Physical effects of brain and spine injury The consequence of SCI is usually permanent paralysis of voluntary muscles below the lesion, reduced mobility, and impairment of social and vocational activities, with a negative impact on body systems such as respiratory, cardiovascular, urinary, gastrointestinal, reproductive and sensory. Further the patients can display fatigue and lethargy, inability to control basic bodily functions, changes in physical health and functional ability and changes in body image (Hollicks and Radnitz, 2001). Sexual drive persists following brain or spinal injury though sexual physiology may be altered.
In men with upper motor neuron syndromes, erections in response to local stimulation or reflex erections are common, while erections in response to cortical stimuli, such as thoughts and sights referred to as psychogenic erections, are lost. Reflex erections, while common, may not persist long enough for sexual activity. Management of erectile dysfunction can include exploration of sexual expression not involving erection or use of stimulants to maintain the erection to a level of ability to consummate sexual activity.
The physical effects are classified by Hurlbert (2000) as below: Paraparesis: A slight degree of paralysis affecting the lower extremities Paraplegia: Complete paralysis of both lower extremities and usually the lower trunk. The upper extremities are not involved. Quadriparesis: Partial paralysis of all four limbs (arms, legs) Quadriplegia (or Tetraplegia): Complete paralysis of all four limbs Paresis: Partial paralysis Paralysis: Partial or complete loss of motor function Paresthesias: Abnormal sensation such as burning or tingling.
Bearing similarities in the conditions experienced in the brain and spine injury patients, the response given tend to be similar.
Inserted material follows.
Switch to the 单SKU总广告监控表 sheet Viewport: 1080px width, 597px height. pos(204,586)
The care is both psychological and physical. They are meant assist the patients regain the use of their psychological and physical capabilities. Response strategies/management of brain injury patients The patient can undergo externally induced stepping movements applied, especially the paraplegia patients. This can bring about rhythmic locomotion like response.
Patients can also undergo upper extremity reconstructive surgery which involves utilization of unaffected but nonessential muscle to provide a lost function in another part of the body. Functional neuromuscular stimulation can also be used as a response strategy. This involves electrical stimulation of intact peripheral nerves which can bring about contraction in muscles paralyzed by upper motor neuron injury. Stimulation can be achieved by implanted electrodes. Such stimulation can be useful for exercise and for function. Psychological adjustment is influenced by how patients are treated during the rehabilitation stage.
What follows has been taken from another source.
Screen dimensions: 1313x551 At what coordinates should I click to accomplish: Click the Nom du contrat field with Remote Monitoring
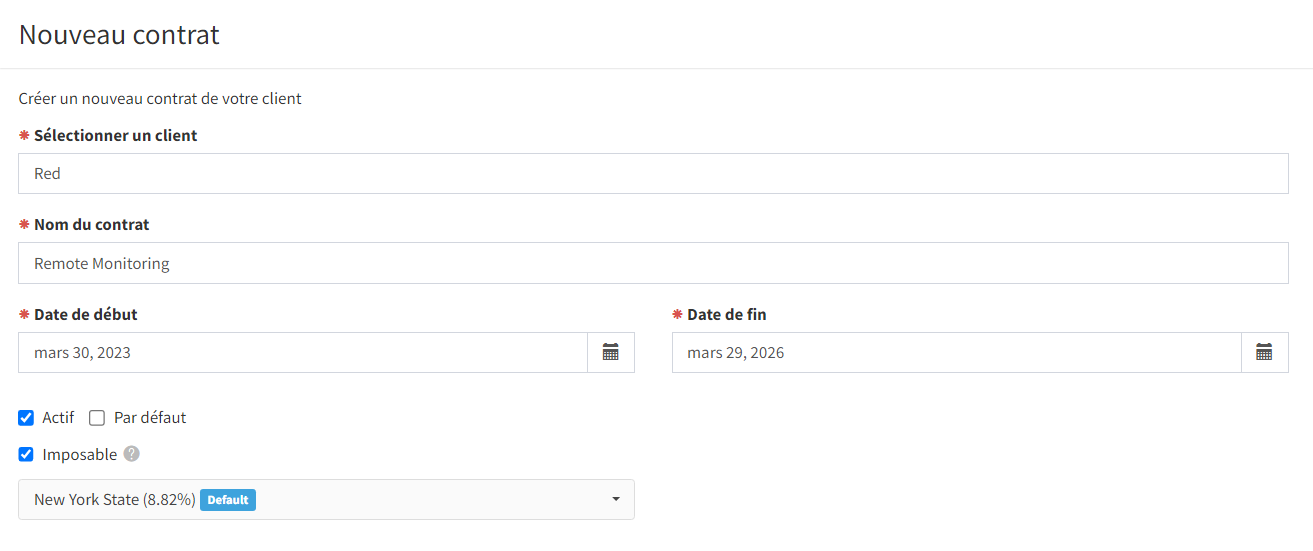[x=653, y=263]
First response may be made with the individual soon after a spinal chord injury or in the early days of hospitalization. Working with patients at this early stage ought to initially be slow, restricted to building a relationship and gathering information. It is critical to provide as much reassurance and respect as is important.
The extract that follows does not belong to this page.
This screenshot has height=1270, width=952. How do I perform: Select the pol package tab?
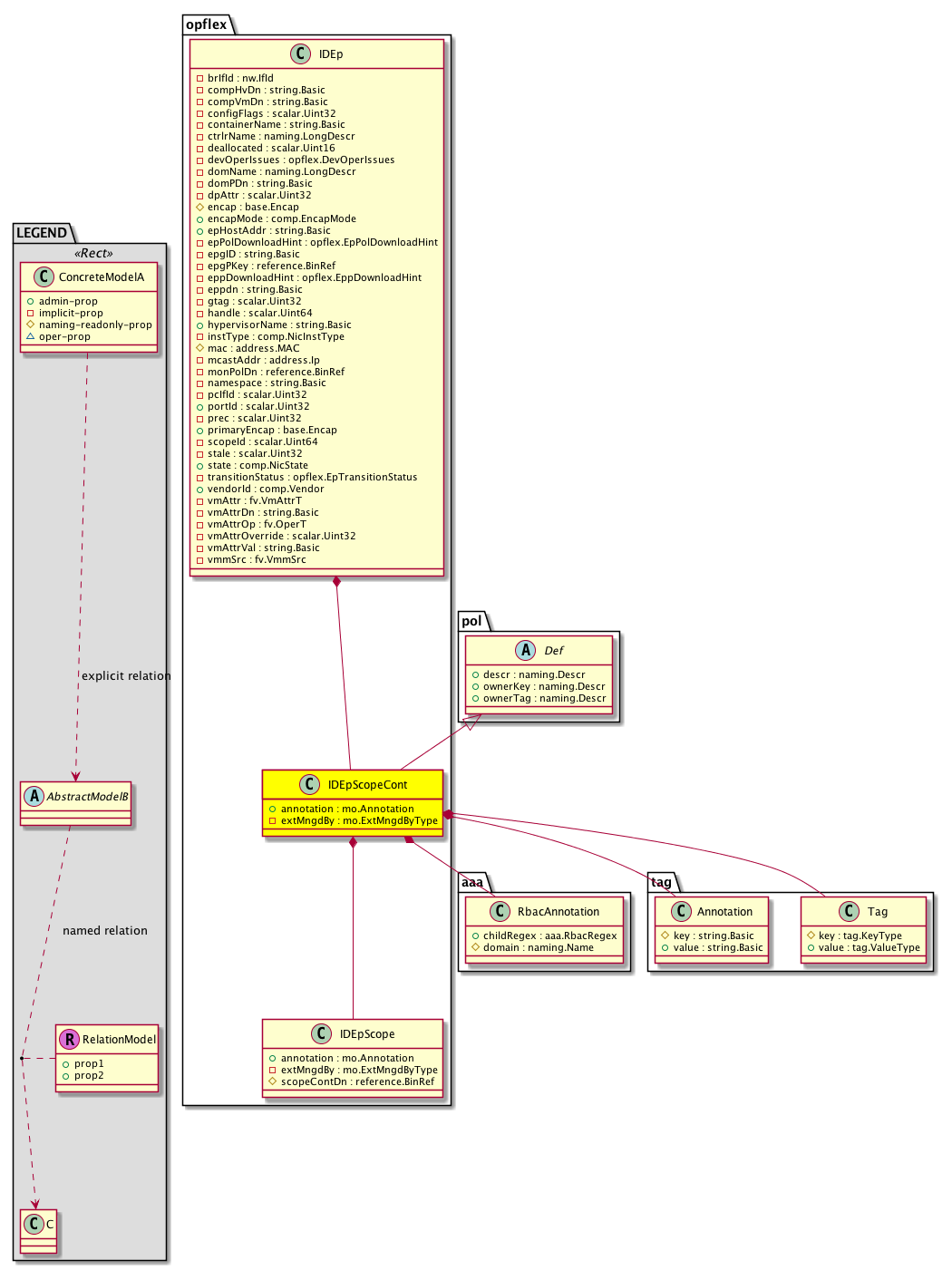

Krause and Rohe, (1998) recommend the following as ways of managing psychological depression that may result from injury of the brain or the spine; Recognize the symptoms and organize a prompt referral to an experienced mental health clinician, such as a clinical psychologist or psychiatrist to determine the severity of the symptoms. Persistent symptoms may require more specialized treatment and a revised diagnosis of Post-Traumatic Stress Disorder and/or Depression. Let patients know that these are commonly experienced after a traumatic and life threatening event, and a normal re action to.